Roads and bridges are the arteries of this nation. The commercial trucks that carry freight over them are as vital as the oxygen in blood flowing through a body’s veins. As with that body, healthy arteries are necessary for efficient functioning. While every trucker knows that the health of our nation’s infrastructure is in dismal condition, there is now some hope for a better prognosis.
The recently passed $1.2 trillion infrastructure bill will go a long way to addressing many of the most critical needs among the nation’s highways and bridges. It also provides funding for other transportation priorities.
More Than a Band-Aid
While the trucking industry has been pleading for government action for decades, the problems facing truckers have continued to grow. For example, in May of this year, a routine inspection of the I-40 bridge between Arkansas and Tennessee brought about an immediate shutdown.
Inspectors discovered cracks in primary support beams that made further use of the bridge impossible. What followed was a shutdown of more than three months. During this shutdown, the normal travel time of the daily traffic of more than 12,000 trucks increased nearly tenfold from just eight minutes to more than 1.25 hours. These delays cost the trucking industry more than $200 million.

EXERCISE DESCRIPTION: Could you repeat, word for word, everything in the trucking infrastructure passage above from "The recently passed" down to "other transportation priorities."?

DATA EXTRACT:
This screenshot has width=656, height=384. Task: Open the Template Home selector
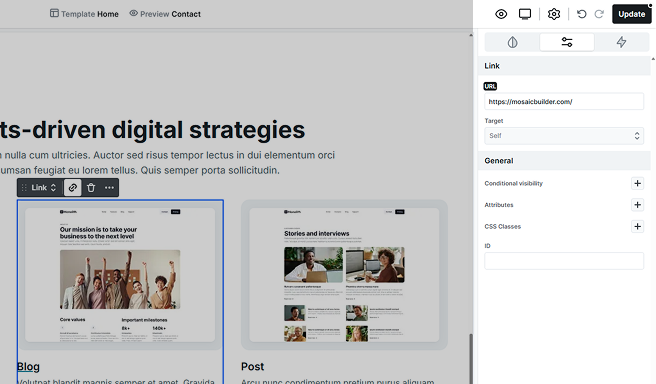point(84,14)
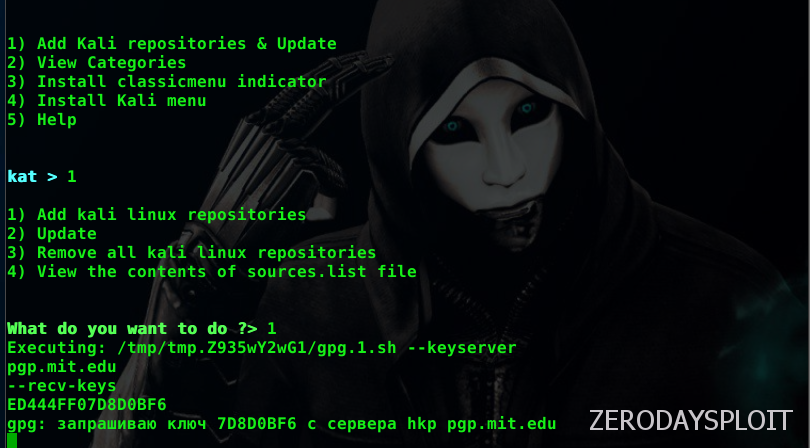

ANSWER FOR THIS EXERCISE:
The recently passed $1.2 trillion infrastructure bill will go a long way to addressing many of the most critical needs among the nation’s highways and bridges. It also provides funding for other transportation priorities.